==== Data to process ====

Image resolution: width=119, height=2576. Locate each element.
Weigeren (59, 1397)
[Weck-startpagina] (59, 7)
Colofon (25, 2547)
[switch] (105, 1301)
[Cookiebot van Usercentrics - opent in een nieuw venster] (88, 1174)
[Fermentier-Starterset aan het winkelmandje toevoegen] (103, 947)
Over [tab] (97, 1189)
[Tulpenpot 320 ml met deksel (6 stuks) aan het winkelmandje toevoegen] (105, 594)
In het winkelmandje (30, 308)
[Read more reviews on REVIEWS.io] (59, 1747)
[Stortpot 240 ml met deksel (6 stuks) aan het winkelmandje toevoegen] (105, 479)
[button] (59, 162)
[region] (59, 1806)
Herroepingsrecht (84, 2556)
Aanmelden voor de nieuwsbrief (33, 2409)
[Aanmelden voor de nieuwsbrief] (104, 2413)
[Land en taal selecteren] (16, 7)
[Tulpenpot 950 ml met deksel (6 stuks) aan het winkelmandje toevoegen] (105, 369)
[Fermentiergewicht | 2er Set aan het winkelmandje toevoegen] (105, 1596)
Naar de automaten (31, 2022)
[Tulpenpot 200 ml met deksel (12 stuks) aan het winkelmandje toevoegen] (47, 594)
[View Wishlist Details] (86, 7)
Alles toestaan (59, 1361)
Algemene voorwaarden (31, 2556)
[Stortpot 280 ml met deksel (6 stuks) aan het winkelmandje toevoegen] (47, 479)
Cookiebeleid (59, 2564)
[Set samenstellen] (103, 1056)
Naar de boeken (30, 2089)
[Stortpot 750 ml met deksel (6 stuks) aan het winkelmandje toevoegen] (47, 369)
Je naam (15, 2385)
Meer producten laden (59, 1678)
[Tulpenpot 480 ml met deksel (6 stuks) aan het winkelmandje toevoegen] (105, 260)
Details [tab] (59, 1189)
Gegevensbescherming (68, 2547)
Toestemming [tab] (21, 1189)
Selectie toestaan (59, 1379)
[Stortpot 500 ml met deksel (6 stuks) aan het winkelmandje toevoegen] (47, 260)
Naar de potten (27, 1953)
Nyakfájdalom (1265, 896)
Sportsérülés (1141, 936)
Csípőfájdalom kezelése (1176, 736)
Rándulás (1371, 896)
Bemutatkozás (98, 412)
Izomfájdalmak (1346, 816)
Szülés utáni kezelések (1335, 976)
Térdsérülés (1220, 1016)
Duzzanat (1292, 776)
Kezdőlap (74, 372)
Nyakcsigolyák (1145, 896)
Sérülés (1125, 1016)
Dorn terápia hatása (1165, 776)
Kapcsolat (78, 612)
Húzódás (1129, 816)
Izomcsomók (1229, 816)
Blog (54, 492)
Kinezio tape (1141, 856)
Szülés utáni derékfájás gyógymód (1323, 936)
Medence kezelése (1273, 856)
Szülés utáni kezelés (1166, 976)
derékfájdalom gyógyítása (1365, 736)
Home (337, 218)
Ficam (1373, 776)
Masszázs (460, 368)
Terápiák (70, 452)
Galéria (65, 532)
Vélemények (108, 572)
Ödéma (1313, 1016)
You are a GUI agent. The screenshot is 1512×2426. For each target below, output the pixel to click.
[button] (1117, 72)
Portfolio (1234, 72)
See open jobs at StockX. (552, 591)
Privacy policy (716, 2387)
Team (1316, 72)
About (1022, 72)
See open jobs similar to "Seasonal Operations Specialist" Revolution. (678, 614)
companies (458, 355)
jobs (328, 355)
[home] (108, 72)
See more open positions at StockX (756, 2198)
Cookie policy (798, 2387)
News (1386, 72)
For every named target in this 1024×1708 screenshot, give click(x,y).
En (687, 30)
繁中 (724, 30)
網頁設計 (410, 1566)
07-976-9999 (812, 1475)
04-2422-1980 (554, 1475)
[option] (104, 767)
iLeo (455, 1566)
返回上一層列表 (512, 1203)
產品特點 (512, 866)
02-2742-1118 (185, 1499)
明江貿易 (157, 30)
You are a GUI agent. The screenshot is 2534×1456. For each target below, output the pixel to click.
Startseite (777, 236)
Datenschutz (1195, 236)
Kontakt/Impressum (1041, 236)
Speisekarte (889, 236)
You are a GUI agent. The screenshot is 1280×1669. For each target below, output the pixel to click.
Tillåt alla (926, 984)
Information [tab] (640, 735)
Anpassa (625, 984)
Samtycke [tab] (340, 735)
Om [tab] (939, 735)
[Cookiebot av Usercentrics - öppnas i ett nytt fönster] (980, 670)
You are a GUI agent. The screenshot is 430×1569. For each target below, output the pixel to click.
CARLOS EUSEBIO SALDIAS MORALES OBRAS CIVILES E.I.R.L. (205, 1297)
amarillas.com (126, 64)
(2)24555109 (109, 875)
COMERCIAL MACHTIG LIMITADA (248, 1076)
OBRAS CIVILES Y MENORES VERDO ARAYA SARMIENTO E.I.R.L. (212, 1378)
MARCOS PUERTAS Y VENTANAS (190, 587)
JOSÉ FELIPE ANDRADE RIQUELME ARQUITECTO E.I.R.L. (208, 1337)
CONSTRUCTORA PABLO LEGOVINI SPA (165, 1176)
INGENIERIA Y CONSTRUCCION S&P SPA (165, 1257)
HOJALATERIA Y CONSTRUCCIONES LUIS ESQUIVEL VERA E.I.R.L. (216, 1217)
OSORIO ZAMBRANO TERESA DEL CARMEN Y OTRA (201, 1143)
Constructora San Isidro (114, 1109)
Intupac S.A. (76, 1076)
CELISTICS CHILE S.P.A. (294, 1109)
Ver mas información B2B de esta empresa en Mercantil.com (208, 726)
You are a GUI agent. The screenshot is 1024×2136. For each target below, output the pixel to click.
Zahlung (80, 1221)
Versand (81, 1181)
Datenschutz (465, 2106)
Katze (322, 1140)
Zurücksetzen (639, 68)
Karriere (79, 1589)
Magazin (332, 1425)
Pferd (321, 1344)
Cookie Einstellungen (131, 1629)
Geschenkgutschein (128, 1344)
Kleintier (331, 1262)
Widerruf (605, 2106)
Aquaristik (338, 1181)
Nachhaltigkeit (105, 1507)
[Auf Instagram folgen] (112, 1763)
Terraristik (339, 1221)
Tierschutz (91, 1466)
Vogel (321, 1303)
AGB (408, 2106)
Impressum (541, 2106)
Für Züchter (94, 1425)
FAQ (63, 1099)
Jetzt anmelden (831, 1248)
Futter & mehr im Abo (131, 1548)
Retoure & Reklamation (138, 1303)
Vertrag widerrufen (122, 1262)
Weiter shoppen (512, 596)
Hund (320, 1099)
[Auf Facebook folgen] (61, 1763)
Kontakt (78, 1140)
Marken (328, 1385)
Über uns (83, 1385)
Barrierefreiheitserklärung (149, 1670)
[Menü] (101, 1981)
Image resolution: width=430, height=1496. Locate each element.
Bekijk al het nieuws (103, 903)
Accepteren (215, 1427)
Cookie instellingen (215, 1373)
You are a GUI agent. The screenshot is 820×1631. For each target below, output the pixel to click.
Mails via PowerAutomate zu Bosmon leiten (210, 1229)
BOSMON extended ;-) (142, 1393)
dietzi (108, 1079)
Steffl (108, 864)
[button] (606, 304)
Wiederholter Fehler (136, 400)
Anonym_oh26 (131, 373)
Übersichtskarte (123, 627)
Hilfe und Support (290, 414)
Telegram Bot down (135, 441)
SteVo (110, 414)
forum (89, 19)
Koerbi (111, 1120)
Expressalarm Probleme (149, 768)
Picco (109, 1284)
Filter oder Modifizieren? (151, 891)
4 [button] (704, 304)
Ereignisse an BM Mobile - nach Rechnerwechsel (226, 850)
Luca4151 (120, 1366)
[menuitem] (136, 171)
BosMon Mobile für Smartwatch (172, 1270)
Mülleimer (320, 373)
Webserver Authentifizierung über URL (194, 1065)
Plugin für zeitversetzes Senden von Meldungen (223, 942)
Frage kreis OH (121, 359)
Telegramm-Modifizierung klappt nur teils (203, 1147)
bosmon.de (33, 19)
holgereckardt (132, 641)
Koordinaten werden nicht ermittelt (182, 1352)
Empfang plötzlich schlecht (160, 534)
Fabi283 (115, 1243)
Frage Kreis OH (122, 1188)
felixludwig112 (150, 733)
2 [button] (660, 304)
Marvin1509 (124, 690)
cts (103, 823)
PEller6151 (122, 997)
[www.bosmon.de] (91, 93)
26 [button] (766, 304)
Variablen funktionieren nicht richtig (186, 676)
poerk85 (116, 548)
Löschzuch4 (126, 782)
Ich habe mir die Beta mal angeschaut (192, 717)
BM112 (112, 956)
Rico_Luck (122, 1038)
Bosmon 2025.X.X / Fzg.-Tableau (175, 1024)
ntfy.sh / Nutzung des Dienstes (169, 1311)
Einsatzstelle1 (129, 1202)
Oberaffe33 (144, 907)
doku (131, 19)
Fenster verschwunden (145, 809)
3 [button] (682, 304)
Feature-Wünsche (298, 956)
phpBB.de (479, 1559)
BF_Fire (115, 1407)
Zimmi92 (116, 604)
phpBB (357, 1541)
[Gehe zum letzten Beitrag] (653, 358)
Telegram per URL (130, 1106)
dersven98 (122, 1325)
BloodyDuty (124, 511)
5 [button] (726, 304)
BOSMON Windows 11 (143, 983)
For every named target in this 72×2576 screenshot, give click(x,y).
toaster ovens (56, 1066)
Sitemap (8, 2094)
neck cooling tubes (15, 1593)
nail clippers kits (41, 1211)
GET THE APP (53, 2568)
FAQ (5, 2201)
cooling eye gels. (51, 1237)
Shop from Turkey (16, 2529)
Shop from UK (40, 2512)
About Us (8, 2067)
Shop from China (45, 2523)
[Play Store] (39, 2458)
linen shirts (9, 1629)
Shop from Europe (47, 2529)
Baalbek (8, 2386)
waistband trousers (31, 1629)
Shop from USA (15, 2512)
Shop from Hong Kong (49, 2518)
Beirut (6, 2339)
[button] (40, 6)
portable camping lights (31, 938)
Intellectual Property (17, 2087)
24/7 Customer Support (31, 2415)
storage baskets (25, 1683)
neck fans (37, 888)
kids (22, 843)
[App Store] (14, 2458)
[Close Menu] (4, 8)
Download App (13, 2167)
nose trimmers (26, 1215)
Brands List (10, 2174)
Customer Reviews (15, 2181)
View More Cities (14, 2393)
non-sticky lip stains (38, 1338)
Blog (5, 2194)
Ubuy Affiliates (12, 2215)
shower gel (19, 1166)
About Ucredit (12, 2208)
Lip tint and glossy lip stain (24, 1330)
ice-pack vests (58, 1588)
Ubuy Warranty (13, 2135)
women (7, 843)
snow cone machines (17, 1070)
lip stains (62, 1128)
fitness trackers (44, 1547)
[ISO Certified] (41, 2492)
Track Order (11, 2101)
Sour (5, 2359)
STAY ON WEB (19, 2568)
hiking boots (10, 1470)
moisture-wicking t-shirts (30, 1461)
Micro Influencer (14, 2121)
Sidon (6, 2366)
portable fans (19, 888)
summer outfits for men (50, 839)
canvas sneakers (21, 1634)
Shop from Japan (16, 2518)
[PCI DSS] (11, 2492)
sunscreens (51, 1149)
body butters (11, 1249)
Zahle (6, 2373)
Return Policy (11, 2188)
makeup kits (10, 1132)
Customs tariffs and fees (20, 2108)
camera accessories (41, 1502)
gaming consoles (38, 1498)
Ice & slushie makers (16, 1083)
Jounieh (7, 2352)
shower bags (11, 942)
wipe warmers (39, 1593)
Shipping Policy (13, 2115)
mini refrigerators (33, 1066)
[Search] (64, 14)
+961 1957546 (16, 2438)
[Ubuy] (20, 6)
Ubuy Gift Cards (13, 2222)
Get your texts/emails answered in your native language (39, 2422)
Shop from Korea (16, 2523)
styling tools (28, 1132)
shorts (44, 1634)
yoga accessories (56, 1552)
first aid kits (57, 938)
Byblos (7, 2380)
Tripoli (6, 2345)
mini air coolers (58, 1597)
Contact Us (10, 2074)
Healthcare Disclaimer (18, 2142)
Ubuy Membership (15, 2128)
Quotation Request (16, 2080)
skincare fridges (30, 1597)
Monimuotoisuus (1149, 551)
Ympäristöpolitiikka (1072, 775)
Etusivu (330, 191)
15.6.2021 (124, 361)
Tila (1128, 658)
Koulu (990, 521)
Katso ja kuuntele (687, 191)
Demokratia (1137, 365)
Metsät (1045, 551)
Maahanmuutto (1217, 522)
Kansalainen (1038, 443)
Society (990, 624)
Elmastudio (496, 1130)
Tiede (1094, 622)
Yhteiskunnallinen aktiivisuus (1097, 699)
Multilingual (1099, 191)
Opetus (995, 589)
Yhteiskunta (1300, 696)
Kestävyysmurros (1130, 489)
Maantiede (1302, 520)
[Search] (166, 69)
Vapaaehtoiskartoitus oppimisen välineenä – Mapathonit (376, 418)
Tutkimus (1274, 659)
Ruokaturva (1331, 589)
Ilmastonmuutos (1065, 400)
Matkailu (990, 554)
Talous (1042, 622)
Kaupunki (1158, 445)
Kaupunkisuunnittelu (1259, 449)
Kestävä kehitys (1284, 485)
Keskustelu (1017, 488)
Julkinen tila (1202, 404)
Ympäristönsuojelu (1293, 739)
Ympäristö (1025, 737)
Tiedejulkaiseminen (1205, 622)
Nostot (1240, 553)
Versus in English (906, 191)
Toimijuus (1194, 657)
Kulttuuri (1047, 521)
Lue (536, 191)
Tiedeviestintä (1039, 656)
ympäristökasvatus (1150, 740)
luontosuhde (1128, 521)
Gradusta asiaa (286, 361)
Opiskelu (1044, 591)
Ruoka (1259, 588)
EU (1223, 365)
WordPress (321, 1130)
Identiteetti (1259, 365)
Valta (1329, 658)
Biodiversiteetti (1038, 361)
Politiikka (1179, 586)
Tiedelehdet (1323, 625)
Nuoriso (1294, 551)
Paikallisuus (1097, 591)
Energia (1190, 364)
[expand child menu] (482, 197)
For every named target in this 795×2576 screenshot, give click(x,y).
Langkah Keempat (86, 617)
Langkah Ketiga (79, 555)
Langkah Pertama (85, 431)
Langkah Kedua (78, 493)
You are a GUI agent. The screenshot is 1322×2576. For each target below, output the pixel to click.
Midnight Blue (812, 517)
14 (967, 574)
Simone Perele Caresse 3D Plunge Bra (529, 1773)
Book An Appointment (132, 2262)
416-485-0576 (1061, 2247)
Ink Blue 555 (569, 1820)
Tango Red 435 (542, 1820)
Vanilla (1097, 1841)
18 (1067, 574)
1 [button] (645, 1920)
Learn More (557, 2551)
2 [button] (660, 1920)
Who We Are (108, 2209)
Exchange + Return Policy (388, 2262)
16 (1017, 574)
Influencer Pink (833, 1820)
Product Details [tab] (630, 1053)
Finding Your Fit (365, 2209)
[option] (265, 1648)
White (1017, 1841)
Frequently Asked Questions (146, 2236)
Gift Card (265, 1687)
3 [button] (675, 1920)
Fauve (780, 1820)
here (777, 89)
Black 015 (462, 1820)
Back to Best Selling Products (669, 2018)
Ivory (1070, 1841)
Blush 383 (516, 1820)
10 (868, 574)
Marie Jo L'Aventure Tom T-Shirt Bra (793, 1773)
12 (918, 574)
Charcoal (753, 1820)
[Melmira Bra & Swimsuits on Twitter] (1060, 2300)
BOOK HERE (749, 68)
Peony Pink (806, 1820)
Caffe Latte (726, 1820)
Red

====

• [Task requirements]: Whatever else the listing above holds, retype exactly only the lines from the one containing "[Play Store] (39, 2458)" to the one containing "hiking boots (10, 1470)", both ends kept.

• [Written reply]:
[Play Store] (39, 2458)
linen shirts (9, 1629)
Shop from Europe (47, 2529)
Baalbek (8, 2386)
waistband trousers (31, 1629)
Shop from USA (15, 2512)
Shop from Hong Kong (49, 2518)
Beirut (6, 2339)
[button] (40, 6)
portable camping lights (31, 938)
Intellectual Property (17, 2087)
24/7 Customer Support (31, 2415)
storage baskets (25, 1683)
neck fans (37, 888)
kids (22, 843)
[App Store] (14, 2458)
[Close Menu] (4, 8)
Download App (13, 2167)
nose trimmers (26, 1215)
Brands List (10, 2174)
Customer Reviews (15, 2181)
View More Cities (14, 2393)
non-sticky lip stains (38, 1338)
Blog (5, 2194)
Ubuy Affiliates (12, 2215)
shower gel (19, 1166)
About Ucredit (12, 2208)
Lip tint and glossy lip stain (24, 1330)
ice-pack vests (58, 1588)
Ubuy Warranty (13, 2135)
women (7, 843)
snow cone machines (17, 1070)
lip stains (62, 1128)
fitness trackers (44, 1547)
[ISO Certified] (41, 2492)
Track Order (11, 2101)
Sour (5, 2359)
STAY ON WEB (19, 2568)
hiking boots (10, 1470)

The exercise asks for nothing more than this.